Ocean acidification in the coral reef ecosystem: Measuring pH change from the surface to seafloor.
Drs. Chris Martens and Niels Lindquist, UNC Chapel Hill
During October 2008 a team of scientists working with private industry and expert underwater technicians will live in the Aquarius undersea research station for over a week to undertake the first saturation mission to study ocean acidification and its potential impacts on coral reef ecosystems. The team will be lead by Drs. Chris Martens and Niels Lindquist of UNC Chapel Hill. The Aquarius Reef Base is owned by NOAA and operated by UNC Wilmington.
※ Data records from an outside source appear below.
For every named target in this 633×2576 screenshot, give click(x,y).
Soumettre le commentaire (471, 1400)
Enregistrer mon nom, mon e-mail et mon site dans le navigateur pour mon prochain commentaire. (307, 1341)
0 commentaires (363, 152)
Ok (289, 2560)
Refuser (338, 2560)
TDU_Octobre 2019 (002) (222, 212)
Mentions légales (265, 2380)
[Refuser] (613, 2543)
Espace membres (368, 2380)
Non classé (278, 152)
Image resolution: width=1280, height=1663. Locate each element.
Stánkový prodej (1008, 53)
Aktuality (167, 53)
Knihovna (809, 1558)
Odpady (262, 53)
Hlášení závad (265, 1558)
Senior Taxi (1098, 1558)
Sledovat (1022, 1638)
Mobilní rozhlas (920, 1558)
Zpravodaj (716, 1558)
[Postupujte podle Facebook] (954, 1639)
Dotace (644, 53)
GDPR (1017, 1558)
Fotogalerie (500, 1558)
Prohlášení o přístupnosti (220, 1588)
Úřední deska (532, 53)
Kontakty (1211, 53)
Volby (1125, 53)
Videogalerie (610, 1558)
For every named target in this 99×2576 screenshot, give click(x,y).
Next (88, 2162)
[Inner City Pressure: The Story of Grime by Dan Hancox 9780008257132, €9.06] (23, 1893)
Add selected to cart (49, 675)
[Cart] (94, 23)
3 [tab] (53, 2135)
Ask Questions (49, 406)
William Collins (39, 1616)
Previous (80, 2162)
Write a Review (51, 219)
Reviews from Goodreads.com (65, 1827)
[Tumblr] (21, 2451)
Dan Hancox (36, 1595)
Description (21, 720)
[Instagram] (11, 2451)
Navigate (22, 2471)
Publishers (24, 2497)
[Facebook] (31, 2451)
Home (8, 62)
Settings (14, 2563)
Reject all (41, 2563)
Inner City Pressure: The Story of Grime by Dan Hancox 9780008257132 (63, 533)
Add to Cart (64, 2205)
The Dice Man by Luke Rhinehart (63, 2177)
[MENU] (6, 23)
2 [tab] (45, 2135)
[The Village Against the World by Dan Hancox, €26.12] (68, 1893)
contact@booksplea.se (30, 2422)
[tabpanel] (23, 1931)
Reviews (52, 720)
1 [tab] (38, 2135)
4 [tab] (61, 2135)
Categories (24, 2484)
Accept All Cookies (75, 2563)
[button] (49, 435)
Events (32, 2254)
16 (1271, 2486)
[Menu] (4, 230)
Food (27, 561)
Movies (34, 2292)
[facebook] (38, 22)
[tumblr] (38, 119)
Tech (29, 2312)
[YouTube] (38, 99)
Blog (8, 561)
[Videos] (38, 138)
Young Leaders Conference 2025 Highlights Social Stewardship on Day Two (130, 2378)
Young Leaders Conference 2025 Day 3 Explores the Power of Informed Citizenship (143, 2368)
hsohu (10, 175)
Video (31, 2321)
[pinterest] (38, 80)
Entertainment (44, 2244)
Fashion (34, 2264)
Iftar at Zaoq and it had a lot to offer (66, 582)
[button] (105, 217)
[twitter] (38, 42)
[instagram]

The impacts of global warming on the ocean and its ecosystems are a matter of worldwide alarm and much speculation; they are also a priority for the nation’s ocean research agenda. Corals are particularly sensitive to ocean temperature and chemistry. While we are making progress in understanding the impacts of rising temperatures on coral reefs, far less is known about the effects of the sea’s changing chemistry, in particular rising ocean acidity. Recent research has confirmed that as concentrations of carbon dioxide have increased in the atmosphere so too have levels in the ocean and this has led to a slight lowering of the ocean’s pH. It is a phenomenon now widely known as ocean acidification. Along with affecting widespread biological processes, ocean acidification is expected to specifically impact organisms, which create shells or skeletons of calcium carbonate. Evidence, mainly from laboratory experiments, suggests that the calcification rates of many such organisms will decrease as the ocean’s pH declines. Scientists estimate, based on these results, that calcification rates in the ocean could decrease by 60% within the 21st Century. This could have a huge impact on corals and the structures and ecosystems they create. However, controlled experiments in the laboratory simplify the impacts of ocean acidification and probably neglect a wide range of presently unknown environmental, biological, and ecological influences.
With access to the Aquarius Reef Base (the world’s only underwater laboratory) the team led by Martens and Lindquist will tackle this alarming problem for the first time while living right on the seafloor. The goal of the mission is to determine how pH changes hourly, daily, and over a week within the reef ecosystem throughout the water column and particularly near the seafloor where most corals and other calcifying organisms live. New, state-of-the-art instruments and technologies will be deployed to examine the roles and impacts of corals, sponges, and other organisms on water chemistry and to provide the first in situ, long-term measurements of acidification within a reef ecosystem. These data will lay the foundation for studying the impacts of ocean acidification on reefs worldwide and potentially produce technology for widespread use.